Reputation: 157
I tried to set a condition statement using R.cond. Firstly, i got the array size according to the input (i.e. [1,2,3]), then check if the array size is greater / equal to the input size (i.e. 3). But i got an error message. I would like to know why the error occur and how to fix it, thanks.
R.cond([
[R.compose(R.gte, R.length), () => {console.log(1)}],
[R.T, () => {console.log(2)}]
])([1,2,3])(3)
Error message: R.cond(...)(...) is not a function
Upvotes: 2
Views: 2827
Reputation: 50807
I think there are two separate issues here. First of all, because the vast majority of calls to cond
-functions are unary, it does not curry the result.
So you cannot call it as (...)([1,2,3])(3)
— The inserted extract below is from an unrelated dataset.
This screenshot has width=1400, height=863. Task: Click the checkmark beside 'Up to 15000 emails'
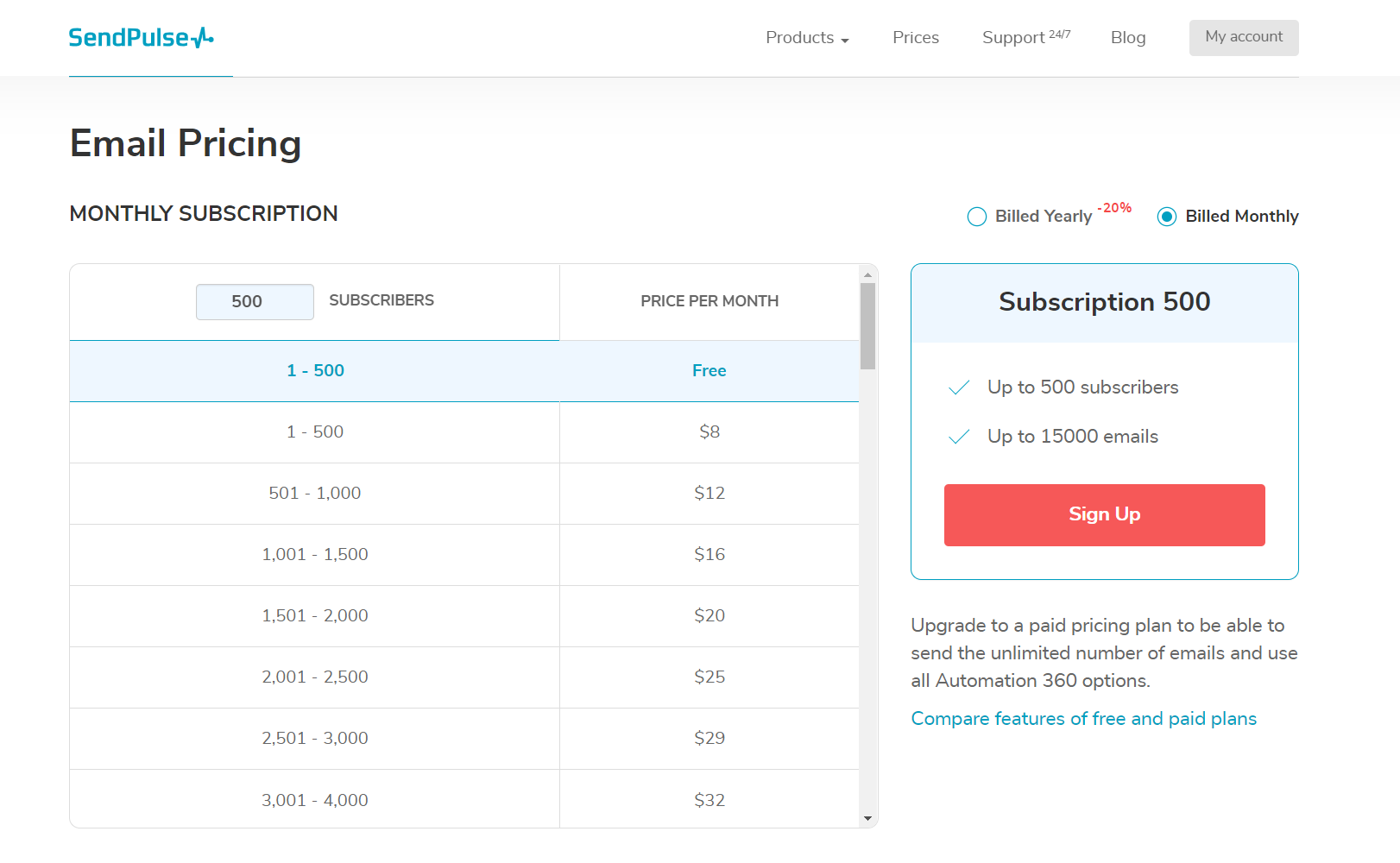pos(958,438)
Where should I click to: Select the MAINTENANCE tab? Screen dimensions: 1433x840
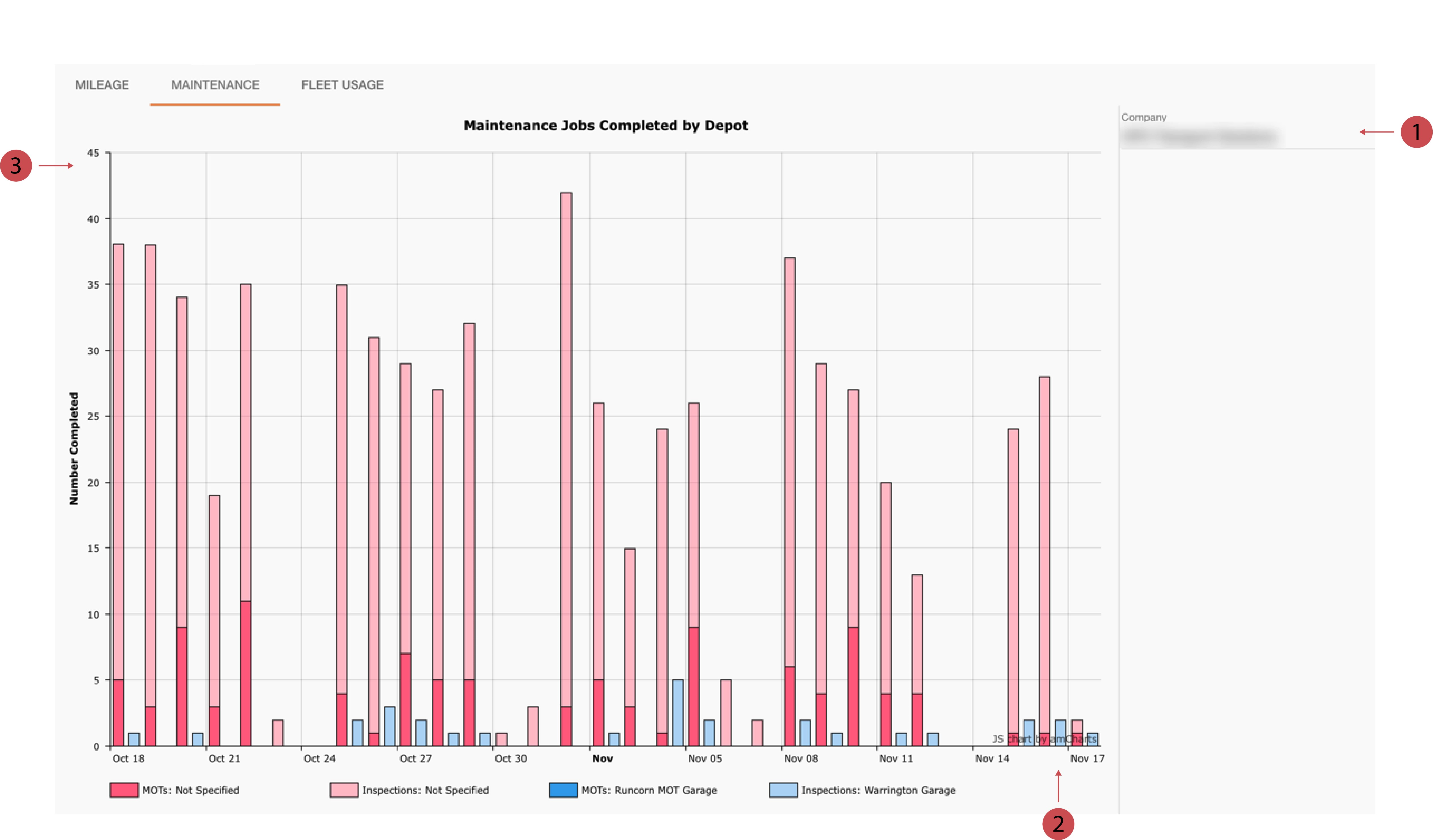[x=215, y=85]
. You will need to do (...)([1,2,3], 3)
.
But that won't fix the other issue.
compose
(and its twin pipe
) do take multiple arguments for their first call, but after that only a single argument is passed between them. So the only value being passed to gte
is the result of length
.
You can fix this in several ways. Perhaps the simplest is:
const fn = R.cond([
[(list, len) => list.length >= len, always(1)],
[R.T, always(2)]
]);
fn([1, 2], 3); //=> 2
fn([1, 2, 3], 3); //=> 1
(Note that I changed your console.log
to a function that returns a value.)
If you want to make this points-free, you could switch to use Ramda's useWith
like this:
const fn = R.cond([
[R.useWith(R.gte, [R.length, R.identity]), always(1)],
[R.T, always(2)]
]);
But as often happens, I think the introduction of arrow functions makes tools like useWith
less helpful. I find the earlier version more readable.
You can see these in action on the Ramda REPL.